Not to mention, in the love scene, I think I saw hair on Rick's back. I can't...just...no.

Speaking of the love scene, when the hero and heroine fall into bed together, it's to some Edith Piaf song that did absolutely nothing to convey either a romantic, tender moment or a heated, urgency, one of which would surely have been appropriate. The music was all symphonic crescendoes more suited to a scene of a boat sailing through stormy seas than a love making session. It was laughable.

Once the ending came about, the final nail hit the coffin. In all of five minutes, the bad guy was foiled, the heroine's name was cleared of false accusations leveled against her, the hero learned the truth about her identity (she had switched places with her twin, so all along he believed her to be someone else), she determined to leave Paris in a wounded huff, and the hero came charging after her to declare marriage plans. I'm serious. All of this happened after the last commercial break and before the credits rolled.

The reason I'm whinging about this is not because I expected an academy award winner made from a standard issue category romance. My complaint is that the whole thing was simply so bad. If a non-romance reader were to have watched the show, I can honestly understand why she or he might determine romance novels are nothing more than formulaic fluff full of bad writing, bad story telling, and just general bad.

I used to work for a company that made children's videos with what was called in the company's mission statement "a biblical world view". The founder of the company was determined that just because our product came from a Christian slant and used words like God didn't mean the quality had to be subpar. Most people immediately assume if something is made out of the mainstream, the quality will be at B level at best. When I worked at Big Idea, this simply was not the case.

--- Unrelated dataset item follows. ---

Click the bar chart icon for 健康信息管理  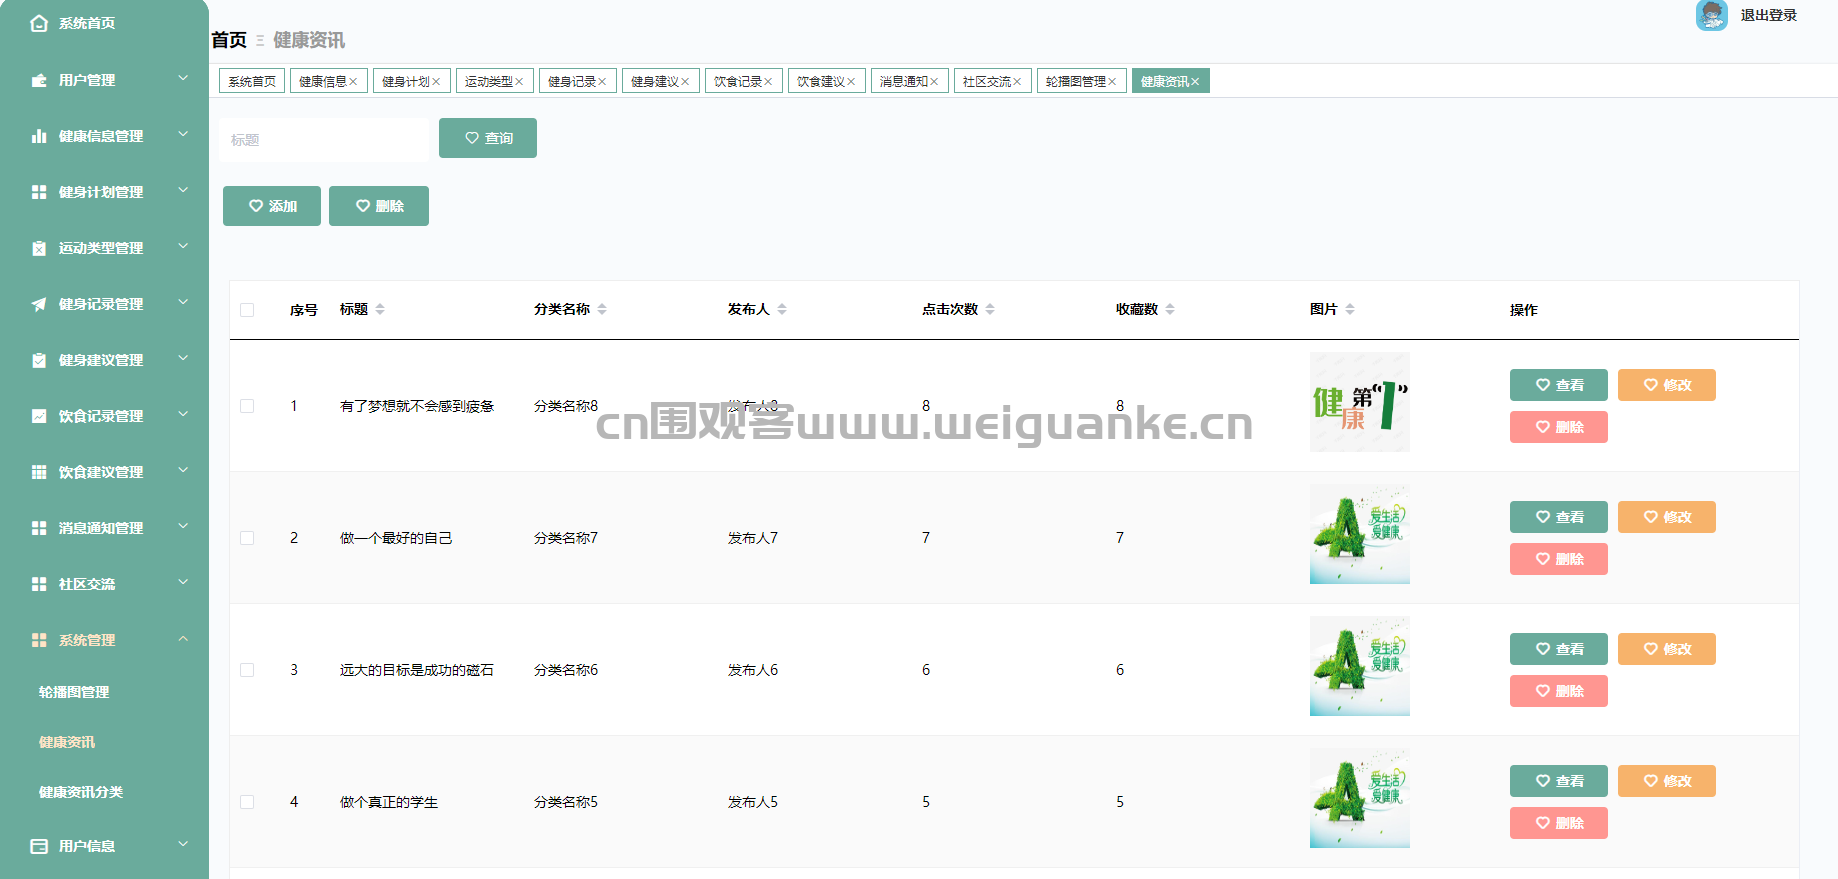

So why does it have to reason that romance books made into movies by cable networks have to be second rate? Sure, there is no budget for big time movie stars or exotic sets or ellaborate story lines that take hours to tell. But how much extra does it cost to hire good screenwriters to translate the original into visual form?

More important, how much does it cost to choose something well written to start with? It's true that you can't make a silk purse out of a sow's ear. So don't even try in the first place.

Again, with all due consideration to Ms. Sinclaire's original work, maybe this story wasn't the best one to turn into a tv-movie. If the book really did have all loose ends tied up in the last chapter, completely skipping over some major issues I would have imagined given the scenario of a man falling in love with a woman who isn't even who she's claiming she is, then shame on the production company for optioning such hash. If it was a case of the original story being hatcheted, then shame on the screenwriters, directors and those who greenlighted the script.

I've said it before that if I had a gazillion billion dollars, I'd start a production studio that turned great romance novels into great movies. Honest. I think that would be a blast. I can name twenty books without even taking a second to think that I would love to see on screen. How much fun it would be to cast and location scout and script it all. My career Utopia.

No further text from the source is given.